Richard regarded him. “You feeling okay, mister?”
“I’m fine. Why?”
“Ralph says you got AIDS.”
“I didn’t neither. You never listen. I said he looked like he had it.”
“I have an overactive metabolism.” Carpenter waited until they were alone again. “Monsignor Breame had a heart condition, hardly unusual in a man with his weight problem. An overdose of digitalis would have brought on a very convincing coronary.”
“You saying Lyla offed him?” Ralph was incredulous.
“She certainly had opportunity.”
“How come the frame? They could of slipped him the mickey in the rectory or anyplace else. Why raise a stink?” Behind the bar, Coleman chose that unfortunate moment to raise one of his own.
“Our religion editor did some digging. The Vatican was developing an interest in the Detroit archdiocese. Maybe Breame made more than one telephone call. In any case, killing the monsignor and fixing things to look like he died in the saddle would be one way of forestalling a papal investigation.
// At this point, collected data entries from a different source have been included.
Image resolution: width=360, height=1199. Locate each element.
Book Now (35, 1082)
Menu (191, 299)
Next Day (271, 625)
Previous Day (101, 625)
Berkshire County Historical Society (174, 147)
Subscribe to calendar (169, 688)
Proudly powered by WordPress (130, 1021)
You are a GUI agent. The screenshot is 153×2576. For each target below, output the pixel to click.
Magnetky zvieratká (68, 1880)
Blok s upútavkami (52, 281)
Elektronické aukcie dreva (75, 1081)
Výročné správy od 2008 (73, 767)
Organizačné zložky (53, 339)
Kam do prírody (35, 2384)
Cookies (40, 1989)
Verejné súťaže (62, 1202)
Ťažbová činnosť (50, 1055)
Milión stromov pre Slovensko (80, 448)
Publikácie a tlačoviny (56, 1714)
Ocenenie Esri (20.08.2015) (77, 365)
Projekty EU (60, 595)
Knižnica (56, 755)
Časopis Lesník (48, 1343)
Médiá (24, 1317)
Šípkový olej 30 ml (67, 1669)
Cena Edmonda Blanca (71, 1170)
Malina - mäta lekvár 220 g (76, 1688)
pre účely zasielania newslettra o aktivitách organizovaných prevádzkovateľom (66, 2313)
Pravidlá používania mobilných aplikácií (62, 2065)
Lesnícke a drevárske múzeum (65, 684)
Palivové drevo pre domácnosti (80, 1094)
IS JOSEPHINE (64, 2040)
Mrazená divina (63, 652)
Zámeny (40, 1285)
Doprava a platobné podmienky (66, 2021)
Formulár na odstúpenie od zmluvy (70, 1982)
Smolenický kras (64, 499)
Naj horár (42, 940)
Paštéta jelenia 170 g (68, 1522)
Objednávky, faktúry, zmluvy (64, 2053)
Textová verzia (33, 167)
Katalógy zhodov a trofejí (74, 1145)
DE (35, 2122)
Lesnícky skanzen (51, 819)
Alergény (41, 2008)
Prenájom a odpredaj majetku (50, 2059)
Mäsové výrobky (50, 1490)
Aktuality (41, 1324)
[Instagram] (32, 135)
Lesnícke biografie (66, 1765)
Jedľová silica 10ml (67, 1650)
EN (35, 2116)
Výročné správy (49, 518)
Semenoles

They might even aid in the cover-up.”
“There’s no way Lyla done it. She called me to get him out of her bed.”
“Probably she lost her nerve. That kind of situation brings down a lot of heat on a working girl. So when you called the bishop and told him about Breame, he had no choice but to behave as expected and arrange for the body to be spirited away. It would also explain why an attempt was made on her life the same morning.”
“I thought the blast was for me.”
“No, whoever wrote the scenario would have known the prostitute they had cast lived alone. What happened to her was her payment for upsetting the applecart.”
“Jesus, that’s a relief.”
“Why? You’re the next logical target.”
“Yeah, but I got pictures.”
> Carpenter smiled. The expression transformed his cadaverous features like a bubble in a bottle of formaldehyde. “You’re forgetting that they want the apparent circumstances of Monsignor Breame’s death to come out.”
“Oh, yeah.” Ralph’s pleasant buzz began to recede. “So who’s the killer?”
“I was hoping you could tell me.”
“Hey, I thought it was you.”
“He’s good, whoever he is. Assuming we’re dealing with only one, which let’s hope, his methods range from induced heart attack to arson to strangling to shooting. You don’t see too many general practitioners at that level.”
“That’s good to know. I wouldn’t want to be squiffed by no amateur. Ain’t you got files?”
Carpenter nodded. “Impressive ones, too. If he’s a corrupt public official as well as a hit man, he’s in there.”
“You’re saying you got nothing?”
“If we had anything, do you think I’d be here?”
Ralph drank. He was beginning to lose his faith in the restorative properties of inexpensive alcohol. “What do we do?”
“What do you mean we, paleface?”
“Hey, you need me.”
“For what? You obviously know less than I do. But that’s the risk I took when I proposed this meeting. Here.” He picked up the envelope full of bills and flipped it at Ralph. “If I were you I’d invest in an airline ticket. Say hello to Alvin when you get to Anchorage.” He started to rise. Ralph caught his sleeve.
“Okay, you got the pictures.”
Carpenter sat back. “Where are they?”
“With a friend.”
“That would be Neal English.” The formaldehyde formed another bubble. “I said I looked you up.”
“What makes you think it ain’t some other friend?”
“You have no other friends. Even Neal English is stretching the term. How soon can you get them?”
“As soon as I get back from his place.”
“Fine. I’ll hold this until then.” Carpenter snatched the envelope out of his hand. Ralph made a noise as if his liver had been extracted.
“What do I get when you got the pictures? I already earned the grand by showing up here.”
“We can arrange protection.”
“What, some cheesy bodyguard?”
“I was thinking more along the lines of using our influence with the local police to hold you as a material witness.”